Am wichtigsten sind zwei Merkmale: der Bewusstseinszustand und die Haut. Verwirrtheit, Desorientierung, wirres Reden oder Bewusstlosigkeit in Verbindung mit heißer Haut sind ein Signal für einen Hitzschlag und die Notwendigkeit, sofort Hilfe zu rufen. Bei der Hitzeerschöpfung bleibt die Person bei Bewusstsein, und die Haut ist eher kühl und vom Schweiß feucht.
Sollte man einer Person mit Hitzschlag fiebersenkende Medikamente geben?

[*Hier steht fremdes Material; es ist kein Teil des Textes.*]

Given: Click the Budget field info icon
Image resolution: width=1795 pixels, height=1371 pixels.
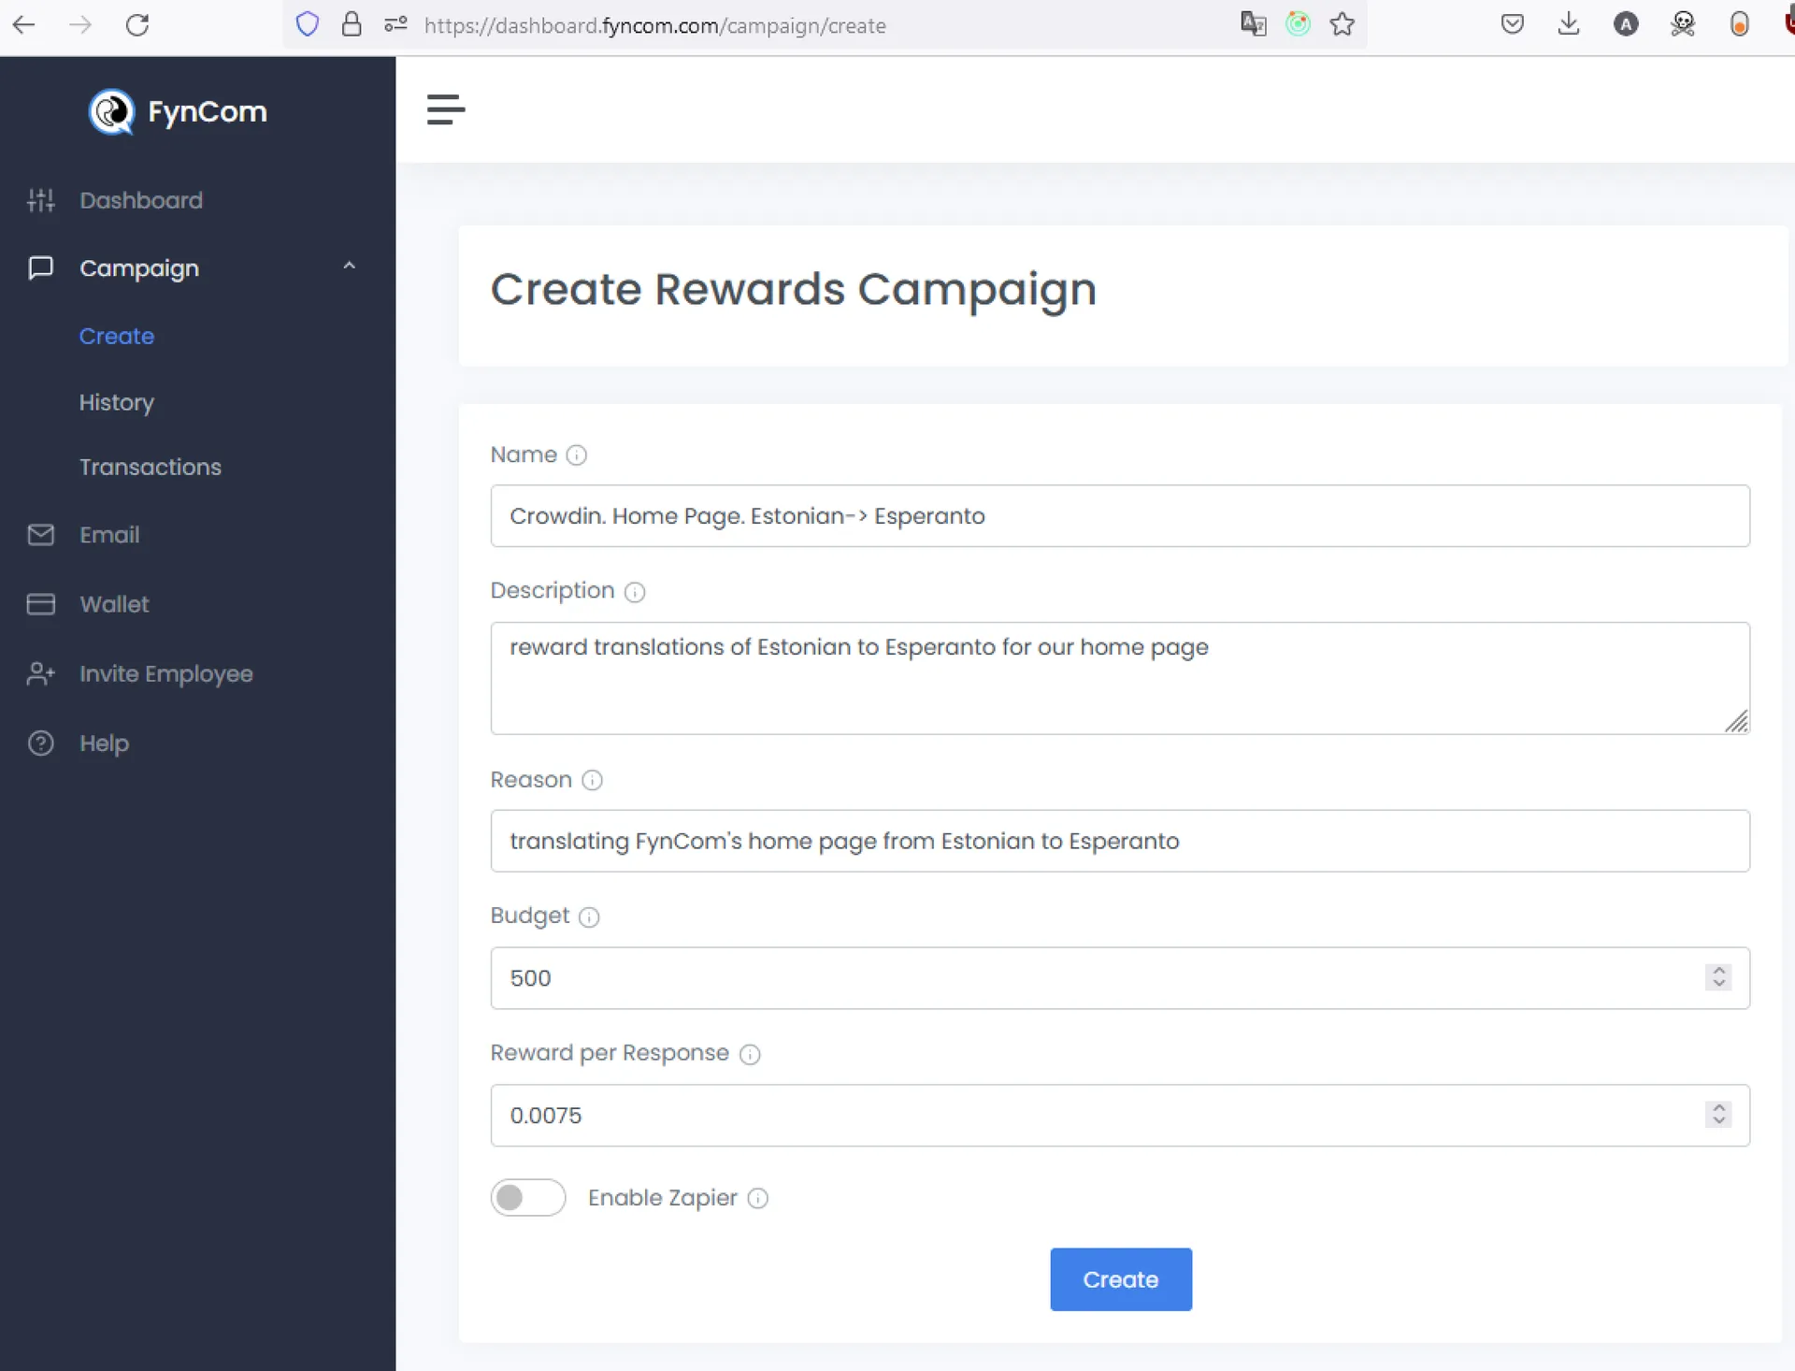Looking at the screenshot, I should pos(587,916).
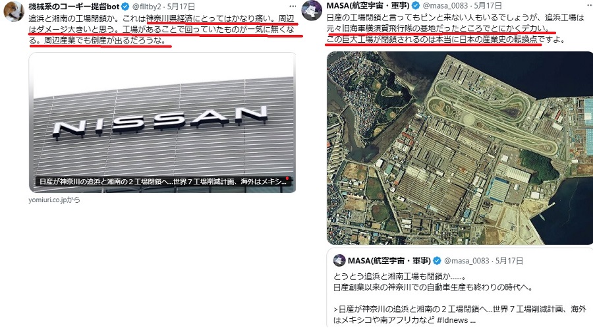The height and width of the screenshot is (328, 593).
Task: Open 機械系のコーギー提督bot display name
Action: coord(74,7)
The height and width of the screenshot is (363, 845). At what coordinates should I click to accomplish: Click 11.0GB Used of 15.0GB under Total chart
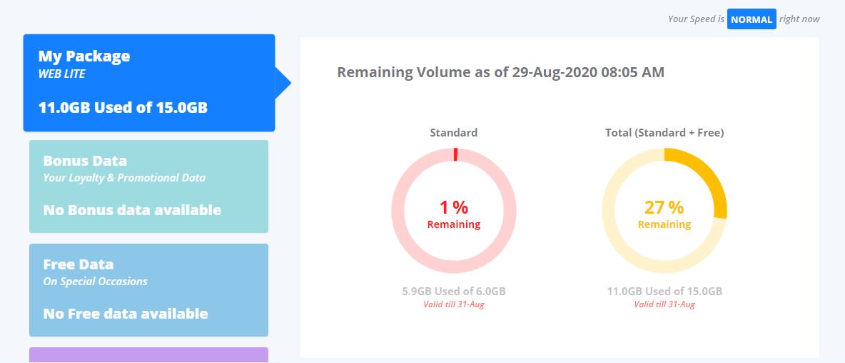point(664,292)
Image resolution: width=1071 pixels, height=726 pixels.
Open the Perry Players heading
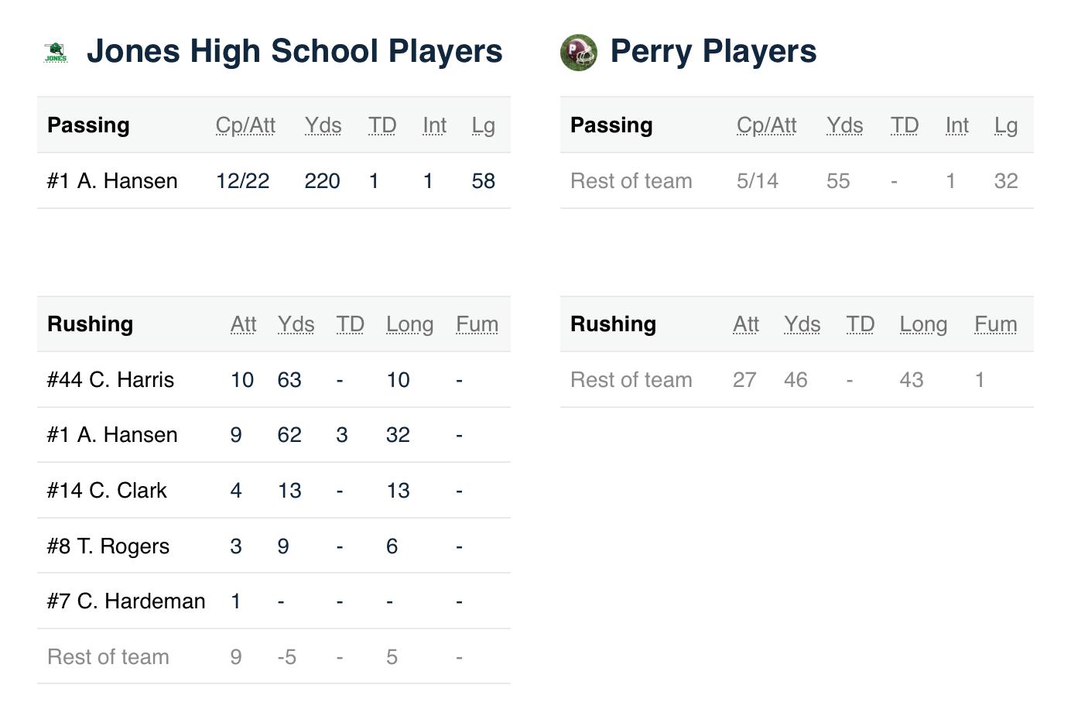713,51
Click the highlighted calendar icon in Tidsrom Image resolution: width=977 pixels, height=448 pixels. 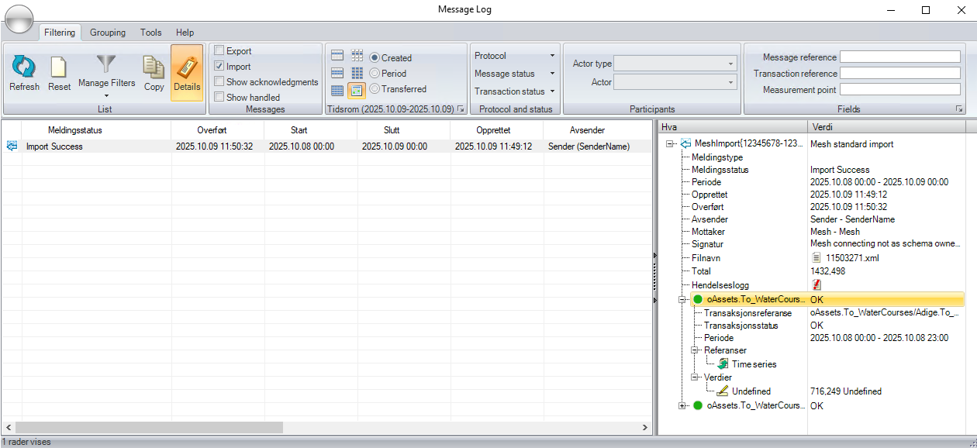(x=357, y=91)
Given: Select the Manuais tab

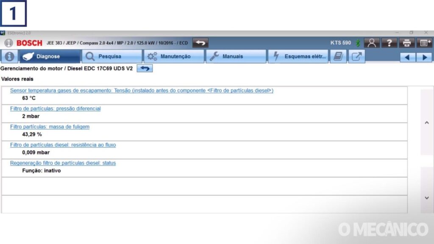Looking at the screenshot, I should click(235, 56).
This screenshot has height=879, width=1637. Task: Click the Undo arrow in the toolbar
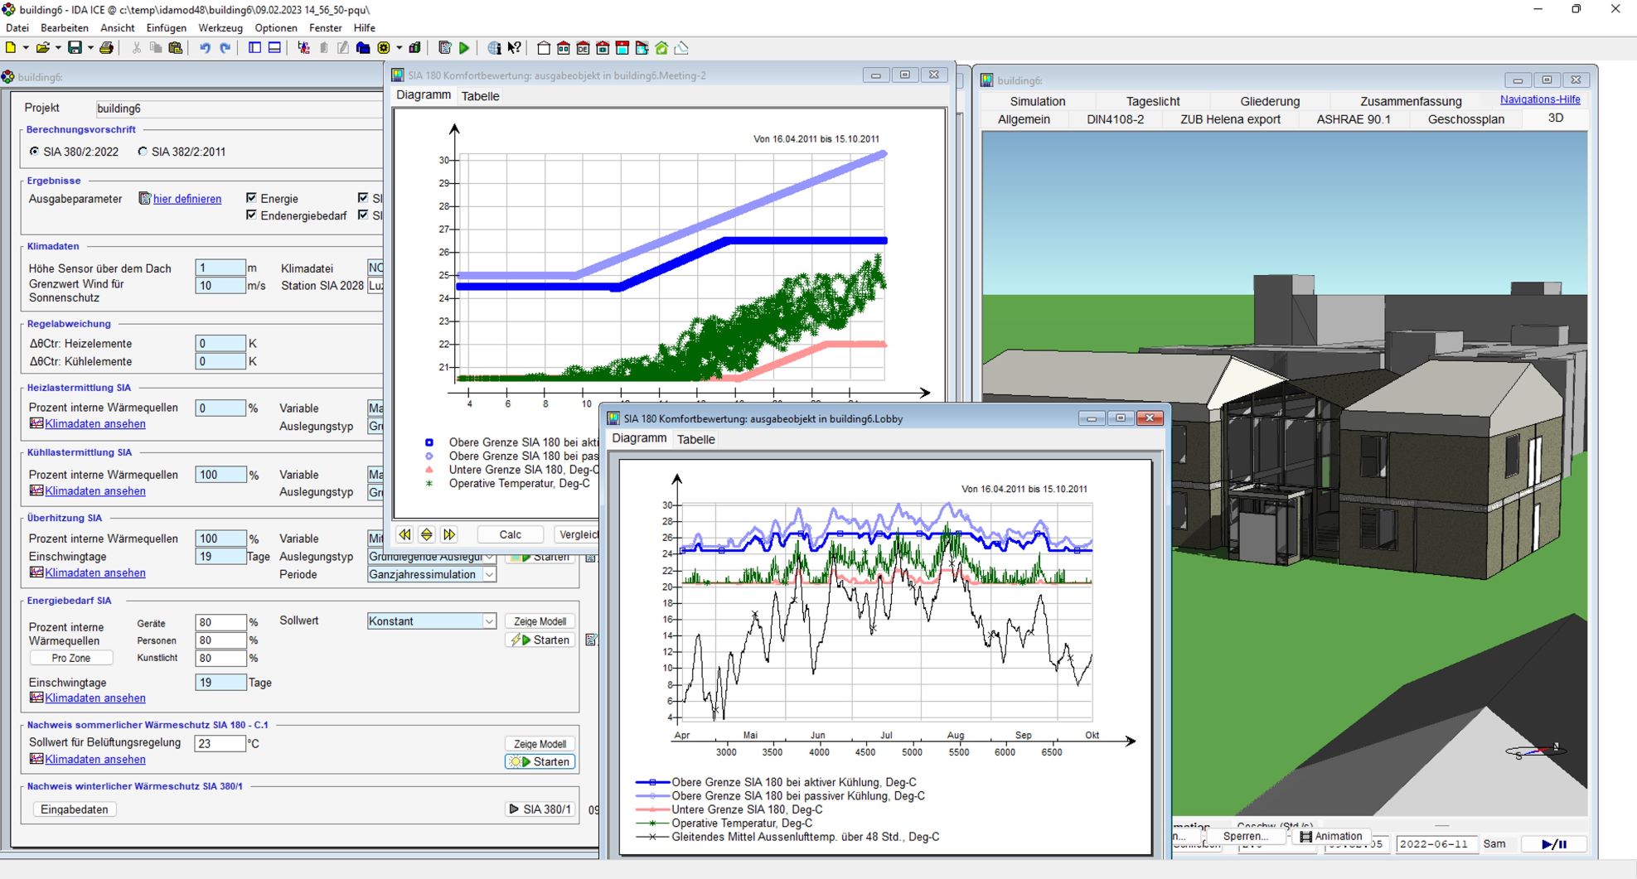(x=205, y=48)
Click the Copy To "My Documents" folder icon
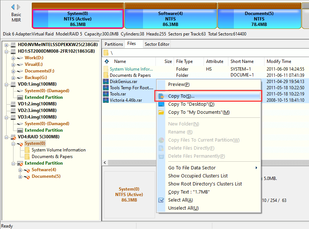This screenshot has height=229, width=309. coord(161,112)
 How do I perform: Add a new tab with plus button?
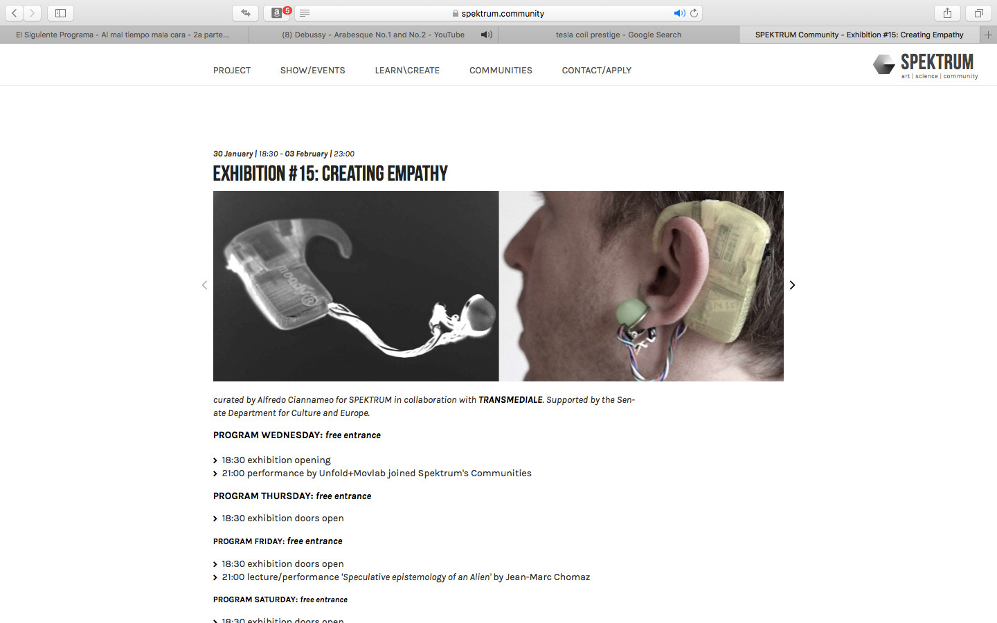[988, 35]
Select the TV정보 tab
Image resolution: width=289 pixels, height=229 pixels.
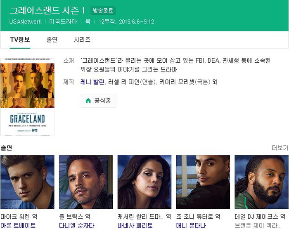20,40
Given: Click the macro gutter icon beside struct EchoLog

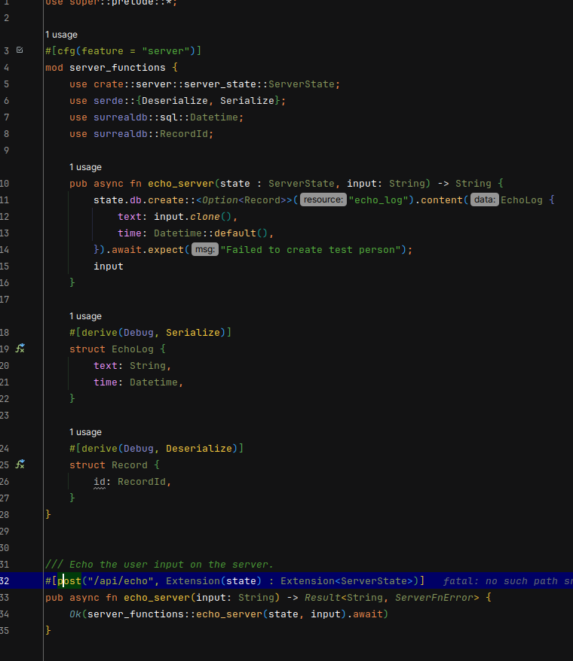Looking at the screenshot, I should pyautogui.click(x=20, y=349).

Nein. Das Fieber beim Hitzschlag entsteht durch einen anderen Mechanismus als das Infektionsfieber, und fiebersenkende Medikamente helfen hier nicht. Entscheidend ist die physische Abkühlung des Körpers und das schnellstmögliche Rufen von ärztlicher Hilfe. Gib einer Person mit Bewusstseinsstörungen auch nichts oral.
Wie schnell heizt sich ein Auto in der Sonne auf?
Sehr schnell. An einem heißen Tag kann die Temperatur im Inneren eines geparkten Autos bereits innerhalb von etwa einem Dutzend Minuten ein extrem gefährliches Niveau erreichen, und ein leicht geöffnetes Fenster ändert wenig daran. Deshalb darf man niemals, auch nicht für einen Moment, ein Kind oder ein Tier im Auto zurücklassen.
Reichen Elektrolyte bei einer schweren Überhitzung aus?
Orale Rehydratationslösungen mit Elektrolyten sind bei leichter Überhitzung und Hitzeerschöpfung sehr hilfreich, wenn die Person bei Bewusstsein ist. Sie ersetzen jedoch nicht die ärztliche Hilfe beim Hitzschlag. Wenn Bewusstseinsstörungen oder heiße Haut auftreten, wähle zuerst den Notruf 112 und kühle den Körper ab.
Zusammenfassung - was man sich merken sollte
✅ Überhitzung ist ein Spektrum - von leichten Beschwerden über die Hitzeerschöpfung bis zum lebensgefährlichen Hitzschlag.
✅ Die Hitzeerschöpfung ist ein ernster Alarm - die Person ist bei Bewusstsein, schwitzt, die Haut ist kühl und feucht.
✅ Der Hitzschlag ist lebensbedrohlich - du erkennst ihn an den Bewusstseinsstörungen und der heißen, oft trockenen Haut.
✅ Bewusstsein und Haut sind der Schlüssel - Bewusstseinsstörungen bei Hitze in Verbindung mit heißer Haut behandle wie einen Hitzschlag.
✅ Beim Hitzschlag wähle zuerst den Notruf 112 - dann bringe die Person in den Schatten und kühle ihren Körper intensiv ab.
✅ Risikogruppen sind Kinder, Senioren, kranke Menschen, Sportler und körperlich Arbeitende - ihnen gegenüber sei besonders wachsam.
✅ Lass niemals ein Kind oder ein Tier in einem geparkten Auto zurück - das ist die absolute, bedingungslose Hitzeregel.
Disclaimer
Dieser Artikel hat ausschließlich edukativen Charakter und ersetzt weder das Wissen aus einem professionellen Erste-Hilfe-Kurs noch eine ärztliche Beratung. Der Hitzschlag ist ein unmittelbar lebensbedrohlicher Zustand - bei seinem Verdacht muss man sofort Hilfe rufen, indem man die Nummer 112 wählt. Bei Zweifeln am Zustand der betroffenen Person rufe immer Hilfe und handle gemäß den Anweisungen der Leitstelle. Die Auswahl rezeptfreier Präparate sollte man mit einem Apotheker besprechen.
Und denk daran: Hitze ist manchmal gefährlich, aber Wissen und Vorbereitung schützen wirksam. Die Kenntnis des Unterschieds zwischen Erschöpfung und Hitzschlag sowie eine einfache Hausapotheke für heiße Tage - mit Elektrolyten und Sonnenschutz - geben dir und deinen Liebsten ein echtes Gefühl von Sicherheit.